-- RECORDS SHOWN --
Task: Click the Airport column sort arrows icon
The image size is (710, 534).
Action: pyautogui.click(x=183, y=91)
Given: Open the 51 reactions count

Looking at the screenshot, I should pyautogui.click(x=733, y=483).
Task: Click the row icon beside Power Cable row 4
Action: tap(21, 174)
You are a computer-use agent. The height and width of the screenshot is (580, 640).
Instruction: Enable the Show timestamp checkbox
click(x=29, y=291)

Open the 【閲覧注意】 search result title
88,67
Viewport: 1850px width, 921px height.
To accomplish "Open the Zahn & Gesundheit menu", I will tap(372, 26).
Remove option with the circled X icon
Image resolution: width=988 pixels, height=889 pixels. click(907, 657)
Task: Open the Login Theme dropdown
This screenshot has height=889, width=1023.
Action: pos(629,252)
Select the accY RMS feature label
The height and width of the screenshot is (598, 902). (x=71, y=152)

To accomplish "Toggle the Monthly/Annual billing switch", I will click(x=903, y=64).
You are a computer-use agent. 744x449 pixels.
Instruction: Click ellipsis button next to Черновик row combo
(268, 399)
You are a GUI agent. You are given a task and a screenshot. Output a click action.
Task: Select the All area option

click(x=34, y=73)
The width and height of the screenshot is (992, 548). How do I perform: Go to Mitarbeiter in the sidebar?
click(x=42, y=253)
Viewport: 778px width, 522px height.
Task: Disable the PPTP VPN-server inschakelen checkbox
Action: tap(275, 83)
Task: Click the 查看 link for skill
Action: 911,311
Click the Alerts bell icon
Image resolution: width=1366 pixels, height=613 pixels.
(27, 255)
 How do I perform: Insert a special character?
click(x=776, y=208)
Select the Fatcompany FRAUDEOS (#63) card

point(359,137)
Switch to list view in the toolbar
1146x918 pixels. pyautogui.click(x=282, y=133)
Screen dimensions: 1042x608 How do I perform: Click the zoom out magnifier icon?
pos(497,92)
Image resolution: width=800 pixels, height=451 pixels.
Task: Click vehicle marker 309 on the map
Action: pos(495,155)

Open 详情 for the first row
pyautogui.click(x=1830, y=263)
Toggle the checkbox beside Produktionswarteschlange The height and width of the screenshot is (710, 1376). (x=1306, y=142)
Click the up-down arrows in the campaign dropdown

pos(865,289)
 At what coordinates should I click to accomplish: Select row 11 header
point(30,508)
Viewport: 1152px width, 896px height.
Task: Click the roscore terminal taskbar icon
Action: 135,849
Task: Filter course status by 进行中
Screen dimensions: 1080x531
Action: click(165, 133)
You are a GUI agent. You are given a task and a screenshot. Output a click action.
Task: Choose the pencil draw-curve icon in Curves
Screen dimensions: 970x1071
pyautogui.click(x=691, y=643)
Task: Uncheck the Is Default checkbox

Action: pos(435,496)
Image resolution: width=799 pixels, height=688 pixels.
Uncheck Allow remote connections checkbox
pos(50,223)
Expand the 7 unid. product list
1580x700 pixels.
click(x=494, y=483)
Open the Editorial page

-- TASK TO COMPLETE --
Each line above is to be reproduced exactly.

-- ANSWER FOR THE TASK --
Task: Click the Airport column sort arrows icon
The image size is (710, 534).
Action: pyautogui.click(x=183, y=91)
Given: Open the 51 reactions count

Looking at the screenshot, I should pyautogui.click(x=733, y=483).
Task: Click the row icon beside Power Cable row 4
Action: tap(21, 174)
You are a computer-use agent. The height and width of the screenshot is (580, 640).
Instruction: Enable the Show timestamp checkbox
click(x=29, y=291)

Open the 【閲覧注意】 search result title
88,67
Viewport: 1850px width, 921px height.
To accomplish "Open the Zahn & Gesundheit menu", I will tap(372, 26).
Remove option with the circled X icon
Image resolution: width=988 pixels, height=889 pixels. click(907, 657)
Task: Open the Login Theme dropdown
This screenshot has height=889, width=1023.
Action: pos(629,252)
Select the accY RMS feature label
The height and width of the screenshot is (598, 902). (x=71, y=152)

To accomplish "Toggle the Monthly/Annual billing switch", I will click(x=903, y=64).
You are a computer-use agent. 744x449 pixels.
Instruction: Click ellipsis button next to Черновик row combo
(268, 399)
You are a GUI agent. You are given a task and a screenshot. Output a click action.
Task: Select the All area option

click(x=34, y=73)
The width and height of the screenshot is (992, 548). How do I perform: Go to Mitarbeiter in the sidebar?
click(x=42, y=253)
Viewport: 778px width, 522px height.
Task: Disable the PPTP VPN-server inschakelen checkbox
Action: tap(275, 83)
Task: Click the 查看 link for skill
Action: 911,311
Click the Alerts bell icon
Image resolution: width=1366 pixels, height=613 pixels.
(27, 255)
 How do I perform: Insert a special character?
click(x=776, y=208)
Select the Fatcompany FRAUDEOS (#63) card

point(359,137)
Switch to list view in the toolbar
1146x918 pixels. pyautogui.click(x=282, y=133)
Screen dimensions: 1042x608 How do I perform: Click the zoom out magnifier icon?
pos(497,92)
Image resolution: width=800 pixels, height=451 pixels.
Task: Click vehicle marker 309 on the map
Action: pos(495,155)

Open 详情 for the first row
pyautogui.click(x=1830, y=263)
Toggle the checkbox beside Produktionswarteschlange The height and width of the screenshot is (710, 1376). (x=1306, y=142)
Click the up-down arrows in the campaign dropdown

pos(865,289)
 At what coordinates should I click to accomplish: Select row 11 header
point(30,508)
Viewport: 1152px width, 896px height.
Task: Click the roscore terminal taskbar icon
Action: 135,849
Task: Filter course status by 进行中
Screen dimensions: 1080x531
Action: click(165, 133)
You are a GUI agent. You are given a task and a screenshot. Output a click action.
Task: Choose the pencil draw-curve icon in Curves
Screen dimensions: 970x1071
pyautogui.click(x=691, y=643)
Task: Uncheck the Is Default checkbox

Action: pos(435,496)
Image resolution: width=799 pixels, height=688 pixels.
Uncheck Allow remote connections checkbox
pos(50,223)
Expand the 7 unid. product list
1580x700 pixels.
click(x=494, y=483)
Open the Editorial page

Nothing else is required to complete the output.